1Hospital Clinic, Barcelona, Spain. 2Department of Neuroanatomy, Facultad de Medicina Universidad de Barcelona, Barcelona, Spain.

Objectives: The endoscopic endonasal approach (EEA) has been proposed as a potential alternative for the removal of ventral brainstem lesions. However, feasibility and limitations of the EEA for intrinsic brainstem pathologies are still weakly understood. This study aims to report our experience in 4 consecutive cases of brainstem neoplasms that were approached via an EEA. Furthermore, detailed anatomic demonstration with 3D analysis was performed, and a literature review was accomplished.

Methods: All cases were operated in a single center by a multidisciplinary surgical team in the last 5 years; neurophysiologic monitoring was used in all cases.
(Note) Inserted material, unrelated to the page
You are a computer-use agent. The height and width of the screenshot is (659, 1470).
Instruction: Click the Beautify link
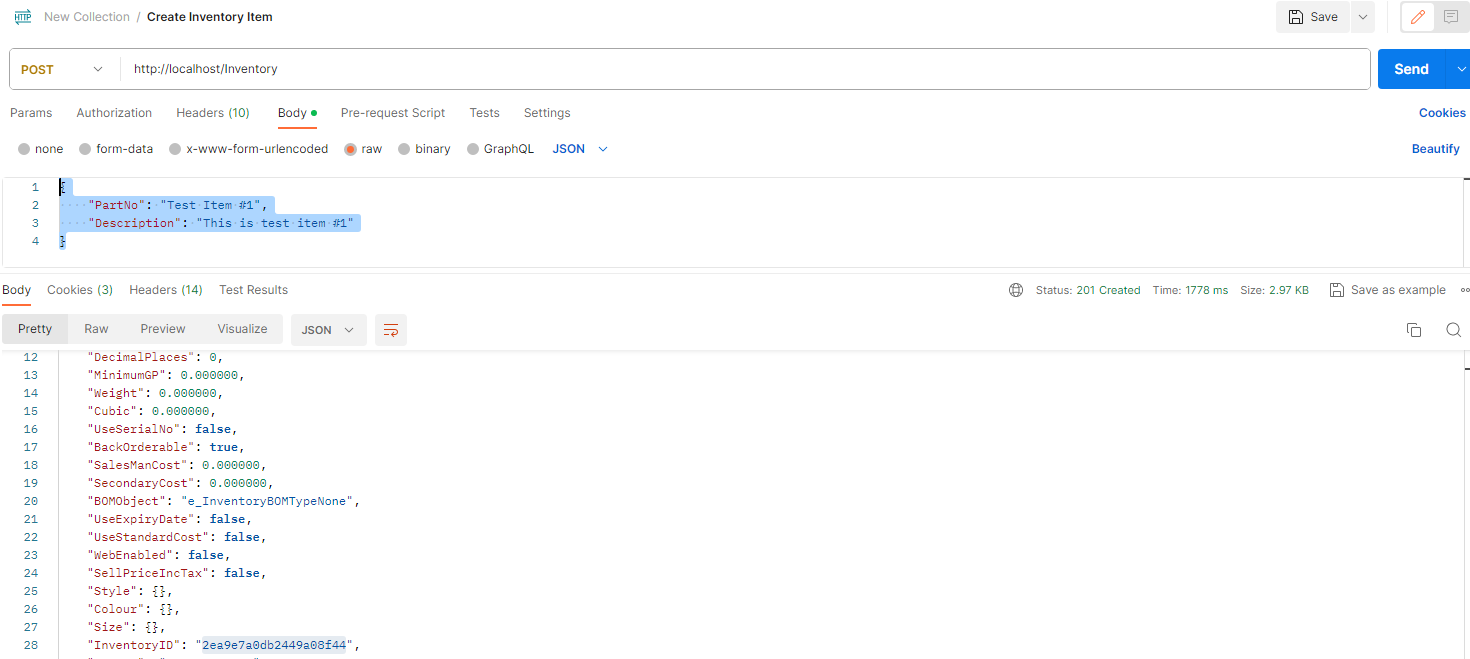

Anatomic dissections were performed in 5 human cadaveric heads using 0° and 30° endoscopes, and specific 3D reconstructions were performed using Amira 3D (ThermoFisher Scientific, Hillsboro, Oregon, USA). A comprehensive literature review was achieved using PudMed database.

Results: All lesions were located at the level of the ventral brainstem. Specifically, we reported: 1 mesencephalic cavernoma, 1 pontine cavernoma, 1 pontine astrocitoma and 1 medullary diffuse midline glioma. Cerebro-spinal fluid (CSF) leak was the major complication that occurred in one case (medullary diffuse midline glioma). In all patients a good outcome was obtained. Based on the results found in surgery, we performed a qualitative and quantitative analysis of the ventral brainstem safe entry zones that were approached via the endoscopic endonasal pathway. Hence, with the help of the 3D analysis performed with the Amira software, the endoscopic endonasal “surgical freedom” was calculated for each entry zone (mesencephalic, pontine and medullary). The literature review revealed 13 cases of various brainstem lesions that were treated via an EEA.

Conclusions: The EEA provides direct access to the ventral brainstem, overcoming the limitations of lateral transcranial routes. Further experience is needed to determine the indications and limitations of this approach that should be performed by neurosurgeons with high-level expertise in EEA.